Data supplied START

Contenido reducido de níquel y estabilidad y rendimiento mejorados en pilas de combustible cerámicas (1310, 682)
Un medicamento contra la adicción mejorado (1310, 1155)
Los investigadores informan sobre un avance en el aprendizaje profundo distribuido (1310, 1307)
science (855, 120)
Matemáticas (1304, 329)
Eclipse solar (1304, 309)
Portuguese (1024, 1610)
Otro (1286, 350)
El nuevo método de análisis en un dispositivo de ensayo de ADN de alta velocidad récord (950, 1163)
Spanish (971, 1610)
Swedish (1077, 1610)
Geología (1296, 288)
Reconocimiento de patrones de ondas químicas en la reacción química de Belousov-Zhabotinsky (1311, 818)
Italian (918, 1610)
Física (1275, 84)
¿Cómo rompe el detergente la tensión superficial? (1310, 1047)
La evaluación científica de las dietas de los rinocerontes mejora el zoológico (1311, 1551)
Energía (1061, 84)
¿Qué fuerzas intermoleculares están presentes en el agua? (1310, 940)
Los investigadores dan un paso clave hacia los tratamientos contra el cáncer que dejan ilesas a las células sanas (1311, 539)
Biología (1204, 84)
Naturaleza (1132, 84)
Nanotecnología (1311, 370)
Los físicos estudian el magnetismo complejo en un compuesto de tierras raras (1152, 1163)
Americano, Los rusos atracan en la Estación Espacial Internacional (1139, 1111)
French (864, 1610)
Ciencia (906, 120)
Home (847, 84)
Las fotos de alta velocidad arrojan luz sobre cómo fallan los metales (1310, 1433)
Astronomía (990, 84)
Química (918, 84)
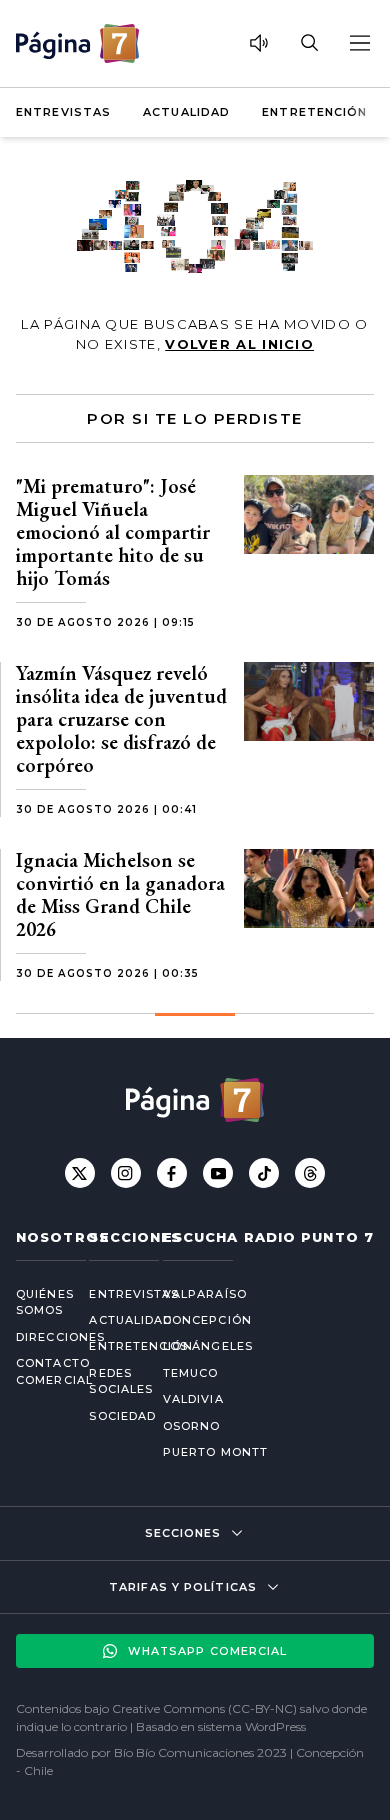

Data supplied END

▶ [Problem details]
Each record above goes into the copy word for word; the pictures do not.

▶ [Exercise output]
Contenido reducido de níquel y estabilidad y rendimiento mejorados en pilas de combustible cerámicas (1310, 682)
Un medicamento contra la adicción mejorado (1310, 1155)
Los investigadores informan sobre un avance en el aprendizaje profundo distribuido (1310, 1307)
science (855, 120)
Matemáticas (1304, 329)
Eclipse solar (1304, 309)
Portuguese (1024, 1610)
Otro (1286, 350)
El nuevo método de análisis en un dispositivo de ensayo de ADN de alta velocidad récord (950, 1163)
Spanish (971, 1610)
Swedish (1077, 1610)
Geología (1296, 288)
Reconocimiento de patrones de ondas químicas en la reacción química de Belousov-Zhabotinsky (1311, 818)
Italian (918, 1610)
Física (1275, 84)
¿Cómo rompe el detergente la tensión superficial? (1310, 1047)
La evaluación científica de las dietas de los rinocerontes mejora el zoológico (1311, 1551)
Energía (1061, 84)
¿Qué fuerzas intermoleculares están presentes en el agua? (1310, 940)
Los investigadores dan un paso clave hacia los tratamientos contra el cáncer que dejan ilesas a las células sanas (1311, 539)
Biología (1204, 84)
Naturaleza (1132, 84)
Nanotecnología (1311, 370)
Los físicos estudian el magnetismo complejo en un compuesto de tierras raras (1152, 1163)
Americano, Los rusos atracan en la Estación Espacial Internacional (1139, 1111)
French (864, 1610)
Ciencia (906, 120)
Home (847, 84)
Las fotos de alta velocidad arrojan luz sobre cómo fallan los metales (1310, 1433)
Astronomía (990, 84)
Química (918, 84)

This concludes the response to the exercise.